Leamaneh Gardens, Leamaneh, Co. Clare
Co. Clare |
Boundaries & Enclosures
At the north-west corner of a walled garden in County Clare, a small stone turret projects outward with the quiet authority of something built to last.
Its barrel vault, a simple semicircular stone ceiling of the kind once common in utilitarian estate structures, still shows the springing of its arch inside, even though the original wide doorway has long since been narrowed to something far more modest. The garden it once served is roughly 96 metres north to south and 70 metres east to west, defined by double-faced stone walls that survive to about one and a half metres on three sides, the southern wall having almost entirely disappeared into the ground. What remains is the skeleton of a formal layout that was already well established by the time the Ordnance Survey mapped it in 1840.

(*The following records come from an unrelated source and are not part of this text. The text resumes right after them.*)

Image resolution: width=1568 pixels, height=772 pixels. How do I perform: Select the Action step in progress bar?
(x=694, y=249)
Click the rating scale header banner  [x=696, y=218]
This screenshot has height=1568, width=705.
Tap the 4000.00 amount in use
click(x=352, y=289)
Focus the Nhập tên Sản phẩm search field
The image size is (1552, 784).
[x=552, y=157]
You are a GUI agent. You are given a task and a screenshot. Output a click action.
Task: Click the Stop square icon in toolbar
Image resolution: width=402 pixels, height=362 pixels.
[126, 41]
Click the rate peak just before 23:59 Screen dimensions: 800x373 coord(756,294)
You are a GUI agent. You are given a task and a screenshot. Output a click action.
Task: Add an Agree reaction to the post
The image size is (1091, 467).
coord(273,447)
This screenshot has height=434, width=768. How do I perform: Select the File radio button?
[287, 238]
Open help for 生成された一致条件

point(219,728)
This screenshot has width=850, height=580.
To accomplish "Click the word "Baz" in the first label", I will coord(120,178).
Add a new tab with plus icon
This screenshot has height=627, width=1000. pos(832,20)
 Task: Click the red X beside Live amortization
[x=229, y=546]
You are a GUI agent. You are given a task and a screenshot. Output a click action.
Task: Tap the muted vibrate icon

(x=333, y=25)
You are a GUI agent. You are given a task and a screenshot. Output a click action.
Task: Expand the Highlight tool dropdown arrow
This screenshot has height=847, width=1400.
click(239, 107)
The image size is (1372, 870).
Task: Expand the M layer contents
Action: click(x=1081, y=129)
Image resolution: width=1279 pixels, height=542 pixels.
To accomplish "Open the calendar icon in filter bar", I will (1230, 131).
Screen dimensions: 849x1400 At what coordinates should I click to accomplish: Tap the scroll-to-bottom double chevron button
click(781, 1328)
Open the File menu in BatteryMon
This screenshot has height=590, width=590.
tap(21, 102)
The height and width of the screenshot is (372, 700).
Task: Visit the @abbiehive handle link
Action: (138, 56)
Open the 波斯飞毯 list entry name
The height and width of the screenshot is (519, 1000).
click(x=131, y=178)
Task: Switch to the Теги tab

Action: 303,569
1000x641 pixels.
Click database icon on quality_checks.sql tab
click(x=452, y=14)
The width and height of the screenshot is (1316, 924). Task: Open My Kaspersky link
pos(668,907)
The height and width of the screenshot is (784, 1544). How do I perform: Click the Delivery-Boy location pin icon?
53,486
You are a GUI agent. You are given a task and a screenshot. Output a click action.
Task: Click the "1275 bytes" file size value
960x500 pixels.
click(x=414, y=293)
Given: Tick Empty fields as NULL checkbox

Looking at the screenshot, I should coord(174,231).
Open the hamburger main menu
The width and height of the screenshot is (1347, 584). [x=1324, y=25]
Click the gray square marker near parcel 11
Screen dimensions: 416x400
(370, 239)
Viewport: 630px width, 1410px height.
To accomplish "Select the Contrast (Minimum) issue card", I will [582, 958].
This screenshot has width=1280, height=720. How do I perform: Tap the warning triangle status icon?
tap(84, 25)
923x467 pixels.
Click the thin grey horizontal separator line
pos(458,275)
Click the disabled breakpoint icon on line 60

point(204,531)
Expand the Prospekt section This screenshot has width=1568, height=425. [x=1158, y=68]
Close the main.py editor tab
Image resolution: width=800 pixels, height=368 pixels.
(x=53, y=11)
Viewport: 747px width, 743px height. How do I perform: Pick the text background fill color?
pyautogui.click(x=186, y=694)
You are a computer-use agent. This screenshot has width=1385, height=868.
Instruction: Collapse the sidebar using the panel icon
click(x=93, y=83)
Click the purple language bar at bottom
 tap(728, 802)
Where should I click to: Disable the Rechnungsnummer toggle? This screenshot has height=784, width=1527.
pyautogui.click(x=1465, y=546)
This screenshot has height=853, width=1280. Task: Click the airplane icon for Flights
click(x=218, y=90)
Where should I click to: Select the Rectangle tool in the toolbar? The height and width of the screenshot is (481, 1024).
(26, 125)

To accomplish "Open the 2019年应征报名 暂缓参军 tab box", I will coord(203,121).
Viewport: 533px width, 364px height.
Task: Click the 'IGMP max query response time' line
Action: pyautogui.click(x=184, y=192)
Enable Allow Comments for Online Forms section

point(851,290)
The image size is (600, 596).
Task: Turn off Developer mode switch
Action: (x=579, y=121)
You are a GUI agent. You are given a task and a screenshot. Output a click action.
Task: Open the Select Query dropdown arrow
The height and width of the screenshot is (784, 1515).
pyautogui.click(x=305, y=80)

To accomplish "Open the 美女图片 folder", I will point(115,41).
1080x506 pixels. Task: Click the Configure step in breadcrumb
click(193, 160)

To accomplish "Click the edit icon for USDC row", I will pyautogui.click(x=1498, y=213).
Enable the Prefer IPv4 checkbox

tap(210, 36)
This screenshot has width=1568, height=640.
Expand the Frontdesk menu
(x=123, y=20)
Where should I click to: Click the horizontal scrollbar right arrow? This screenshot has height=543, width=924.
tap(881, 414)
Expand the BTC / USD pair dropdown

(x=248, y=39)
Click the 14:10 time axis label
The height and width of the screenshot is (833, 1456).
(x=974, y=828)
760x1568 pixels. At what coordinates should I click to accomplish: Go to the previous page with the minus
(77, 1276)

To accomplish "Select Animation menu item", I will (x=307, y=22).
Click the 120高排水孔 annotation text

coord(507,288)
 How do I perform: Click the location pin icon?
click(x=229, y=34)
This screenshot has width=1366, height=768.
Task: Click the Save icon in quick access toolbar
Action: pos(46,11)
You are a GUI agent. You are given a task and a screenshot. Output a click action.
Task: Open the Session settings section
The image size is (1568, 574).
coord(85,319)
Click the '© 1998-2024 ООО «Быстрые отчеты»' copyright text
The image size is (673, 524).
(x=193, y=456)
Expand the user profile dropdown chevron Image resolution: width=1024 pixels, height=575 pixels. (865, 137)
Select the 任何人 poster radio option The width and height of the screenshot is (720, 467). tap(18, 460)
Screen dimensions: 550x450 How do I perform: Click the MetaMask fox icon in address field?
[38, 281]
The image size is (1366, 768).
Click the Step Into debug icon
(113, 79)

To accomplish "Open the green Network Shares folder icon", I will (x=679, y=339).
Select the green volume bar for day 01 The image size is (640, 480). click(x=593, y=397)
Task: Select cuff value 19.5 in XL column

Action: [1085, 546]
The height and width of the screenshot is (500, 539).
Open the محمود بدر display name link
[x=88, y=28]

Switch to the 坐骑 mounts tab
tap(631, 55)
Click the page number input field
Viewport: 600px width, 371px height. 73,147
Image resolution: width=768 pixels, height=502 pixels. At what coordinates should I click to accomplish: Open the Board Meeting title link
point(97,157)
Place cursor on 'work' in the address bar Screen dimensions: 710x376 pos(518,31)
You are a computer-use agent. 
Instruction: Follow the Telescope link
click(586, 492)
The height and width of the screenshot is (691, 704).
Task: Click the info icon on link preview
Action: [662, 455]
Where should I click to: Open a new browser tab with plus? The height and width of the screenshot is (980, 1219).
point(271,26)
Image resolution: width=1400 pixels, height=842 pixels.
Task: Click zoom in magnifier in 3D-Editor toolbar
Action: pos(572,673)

The garden sits about 50 metres west of Leamaneh Castle, the striking tower house and early seventeenth-century mansion associated with the O'Brien family, on the lower part of a south-facing slope. What makes its history quietly compelling is a letter written in 1712 by Lucius O'Brien from England to his wife, in which he instructs her to have the ground well stirred around the orchard trees and to replace any failed wall trees in the pleasure garden with the best specimens available locally. His father, Sir Donat O'Brien, had by then already moved the family seat to Dromoland in the late seventeenth century, yet continued to maintain the gardens at Leamaneh under the care of a gardener named Robert White. The letter suggests an estate in a kind of prolonged afterlife, tended at a distance by an owner who had moved on but had not quite let go. Whether the pleasure garden Lucius describes is this very walled enclosure is not certain, but the geography and the period align closely enough to make the connection plausible.
The turret itself shows signs of two building phases, with noticeably larger stones at the lower courses suggesting it was not all constructed at one time. A single ground-level window opening survives in the north wall, and the interior now carries a lean-to roof rather than its original vault covering, reaching about three metres at its highest point to the west. The 1916 Ordnance Survey edition still labels both the garden and the turret in Gothic script, the cartographic convention used to mark antiquities, which means that by the early twentieth century the enclosure was already being read as a remnant of something older rather than a working part of the landscape.